So what do you pay for in a cab? The largest portion is the speakers, the second? the logo on the front. That 'Mesa' logo on the front is worth a few hundred most of the time. [Saying this I own two Mesa cabs and love them]. Wood is to a degree, but not what you think it would be.

Do you need 4x12"s? No. Its actually a stupid thing if you are going to have to haul it around. That is why I have 2x12"s as well. I haul around 2x12"s and keep my 4x12"s around the house/studio.

Ugh. I am soooo sick about talking about speakers.

That wraps up your mid-week edition,

Keep on bitchin' and I will keep on postin'.



Monday, October 17, 2016

2016-10-17 Speakers: Part 2

Fellow Audiophiles,

So we are talking about speakers.
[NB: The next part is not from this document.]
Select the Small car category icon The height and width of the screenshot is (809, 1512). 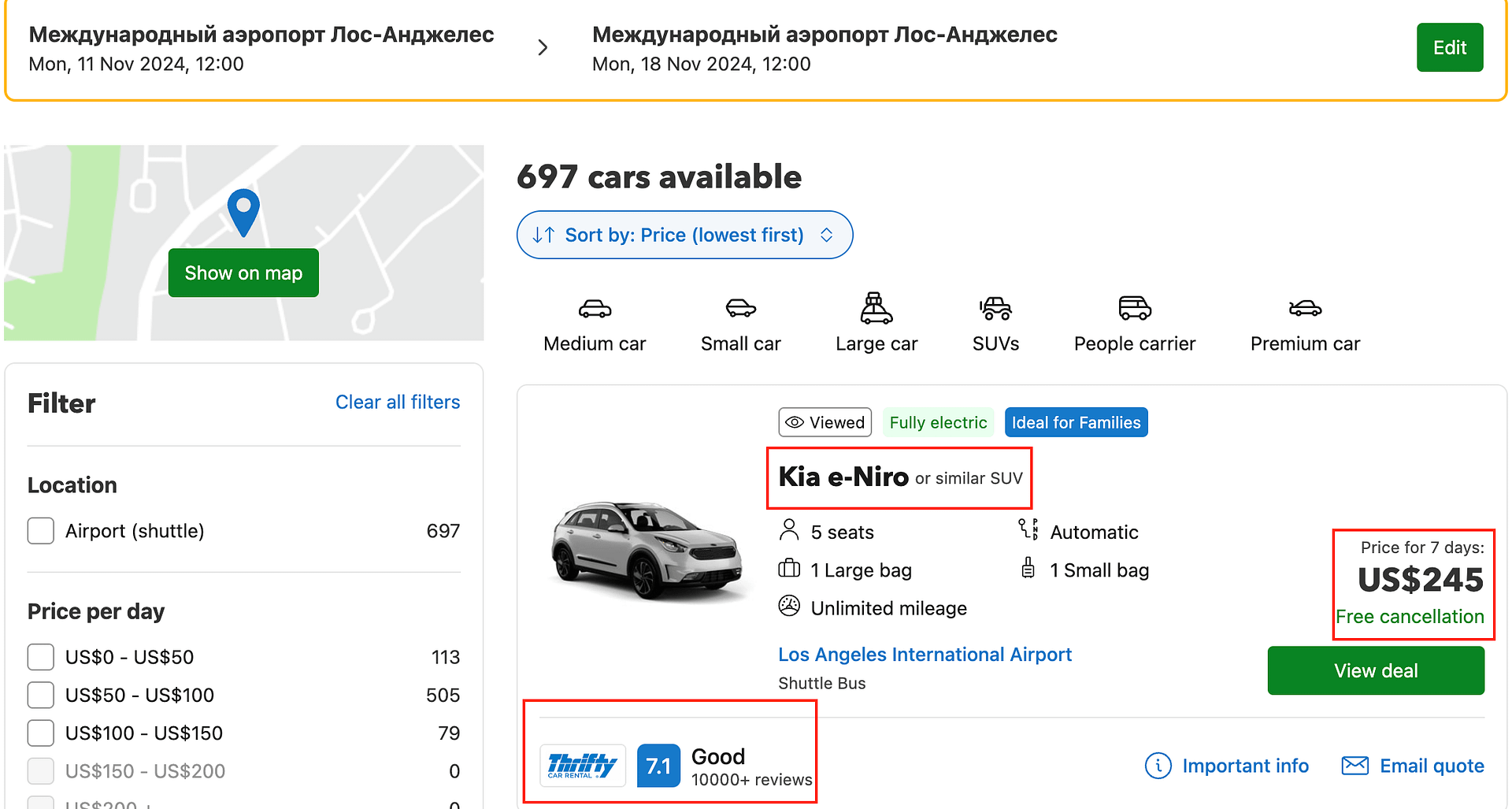740,309
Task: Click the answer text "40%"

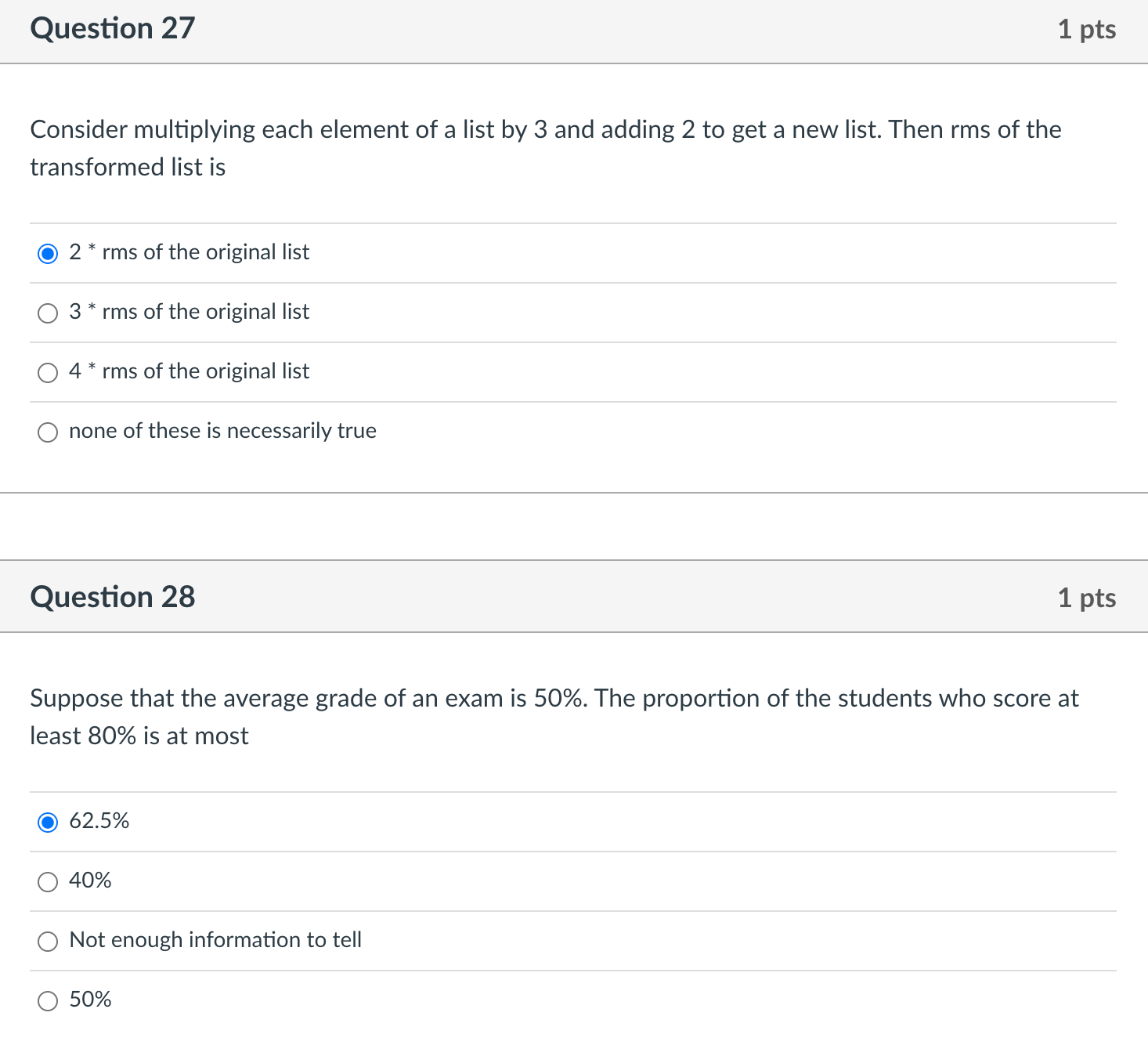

Again? Yeah.

"Say what?"

Yeah, we need it loud. LOUDER!

I covered speakers in layman's terms last week, now I am going to give you my experience on what I have/use/hate/throw in the trash.

First off, for the most part, EVERY amp that comes with an unknown speaker, likely sucks. Hard fucking truth, even the Celestion and Eminence 'designed' speakers suck 99% of the time. Also, there are very few speakers that are smaller than 10" that are halfway decent, the exception is in some vintage low watt vintage amps (5F1 for example). 10" speakers can be great, but not the piece of junk sitting in your practice amp though.

"OK, so Trashed, you seem to like 12" speakers?"

Yeah. I do.

I have (literally) more than 30 speakers around my house/studio when you add up all of the cabs and combos.

I am mainly going to cover newer production speakers, I am not well versed on the vintage speakers.

Celestion Vintage 30's - Rightfully (or wrongfully) the most iconic go-to speaker for a lot of things. Tight bass, huge upper mids, decent power rating (60w). Some complain about 'honk' and that does happen with some amps, however, they are well received. Orange, Mesa, Engl, etc. all use them. The sound good with anything from Fenders Blues Jr.s to Peavey Wolfgangs, to Mesa's, Oranges, Marshalls, 5150's, etc. The only amps I have that totally disagreed with the V30 are my Splawn Promod and Splawn Nitro. I have no idea why, they just don't get along. One last thing is that V30's take a long time to break in. If you just got some new ones, give them a month with medium volume playing, they really open up.

Celestion T75's - Infamous thanks to Marshall. They are the standard in the 1960a cabs, and are overall an industry standard for 80's JCM's through today. Not much to be said, a little smoother on the top end and a little less mids, they are pretty friendly overall. I sometimes find them a little 'bland' with some amps, I LOVE mixing them with V30's (and it is relatively common).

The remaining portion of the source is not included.